━━ Texte source

Précocement douée, ses talents de claveciniste lui valent de jouer à la Cour
dès l’âge de cinq ans et d’y demeurer quelques années dans l’entourage de
Madame de Montespan. Mariée avec l’organiste Marin de La Guerre en 1684, «
la petite Jacquet » déploie une intense activité de pédagogue et
d’instrumentiste, mais aussi de compositrice. Son Premier Livre de Pièces de
Clavessin paraît en 1687, suivi, en 1694, par la représentation de sa
tragédie lyrique Céphale et Procris, qui se solde par un échec. Après 13 ans
de silence, durant lesquels elle compose, vers 1695, ses six premières
sonates qui survivent en manuscrit grâce à Sébastien de Brossard, Élisabeth
Jacquet de La Guerre, veuve depuis 1704, donne à la publication un recueil
de Six Sonates pour le Viollon et pour le Clavecin (1707) jouées avec succès
à la Cour, au « petit couvert » ; elles lui valent, d’après le Mercure
galant, « beaucoup de loüanges » de la part de Louis XIV qui ajoute «
qu’elles ne ressembloient à rien. (…) Le Roy avoit non seulement trouvé sa
Musique très-belle ; mais aussi (…) originale, ce qui se trouve aujourd’huy
fort rarement. » Suivront deux livres de cantates en 1708 et 1711, puis un
dernier vers 1715, seul ouvrage publié de la compositrice qui ne soit pas
dédié à Louis XIV, un souverain auquel de son propre aveu, elle a « appris à
consacrer toutes [ses] veilles.» Aucune autre musique d’Élisabeth Jacquet de
La Guerre n’est connue après l’année de la mort d’un monarque pour lequel
elle nourrissait visiblement une admiration respectueuse où entrait sans
doute aussi un peu de tendresse. Elle meurt rue des Prouvaires, dans la
paroisse Saint-Eustache, le 27 juin 1729.
Les cinq sonates –
les deux pour violon du manuscrit de Brossard et trois du recueil de 1707 –
choisies par La Rêveuse dans le cadre de cette anthologie illustrent
parfaitement la fascination qu’exerçaient sur les musiciens français la
théâtralité assumée et la liberté pleine de feu de la musique italienne.

━━━━
━━ Matériel fourni

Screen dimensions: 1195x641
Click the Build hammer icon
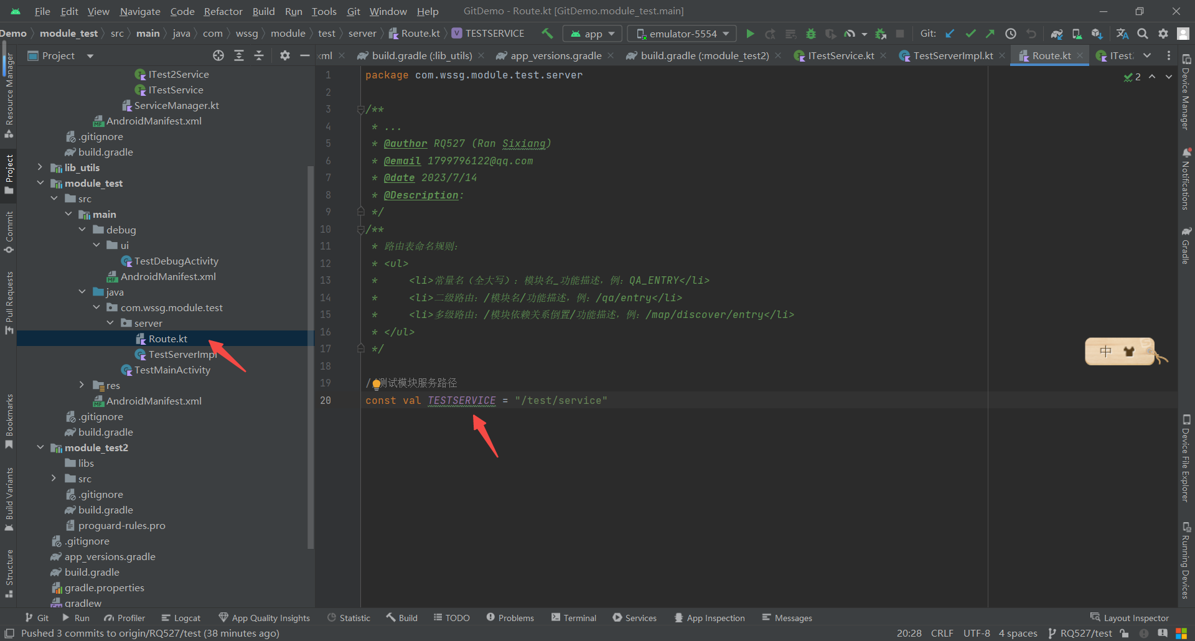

━━━━

Énoncé de la tâche:
Rédigez la suite du texte consacré à Élisabeth Jacquet de La Guerre, en reprenant après sa dernière phrase.

Résultat de la tâche:
Cette fièvre, manifeste dans la vivacité des mouvements rapides comme dans
l’usage de traits virtuoses et de chromatismes marqués, est néanmoins
tempérée par des éléments très français. Formellement, on note, par exemple,
l’utilisation de rythmes pointés et de danses (sarabande et gavotte de la
Sonate en la mineur n°2), mais aussi une présence affirmée de la viole de
gambe, instrument obligé auquel Élisabeth Jacquet de La Guerre réserve des
passages solistes (Aria de la Sonate en fa majeur, entre autres), et, dans
l’esprit, une retenue, voire une pudeur ombrée de mélancolie (Aria de la
Sonate en ré mineur), qui parlent le même langage que les œuvres picturales
du temps. Les interprètes doivent donc, pour rendre parfaitement cette
musique, faire preuve de grandes qualités d’équilibre, afin qu’aucune de ces
deux tendances ne prenne le pas sur l’autre.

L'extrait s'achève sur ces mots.